= Records supplied =
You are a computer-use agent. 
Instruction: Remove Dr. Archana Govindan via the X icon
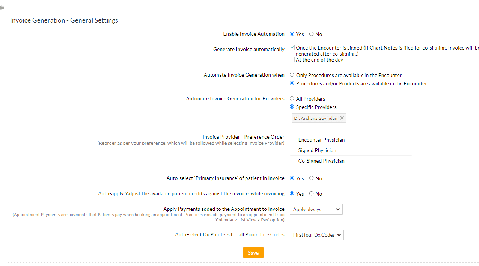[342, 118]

==

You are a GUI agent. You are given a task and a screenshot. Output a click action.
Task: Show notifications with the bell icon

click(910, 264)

= Activity =
Match on "agent" and report each line of the data above that has it.

= Result of this exercise =
You are a computer-use agent. 
You are a GUI agent. You are given a task and a screenshot. Output a click action.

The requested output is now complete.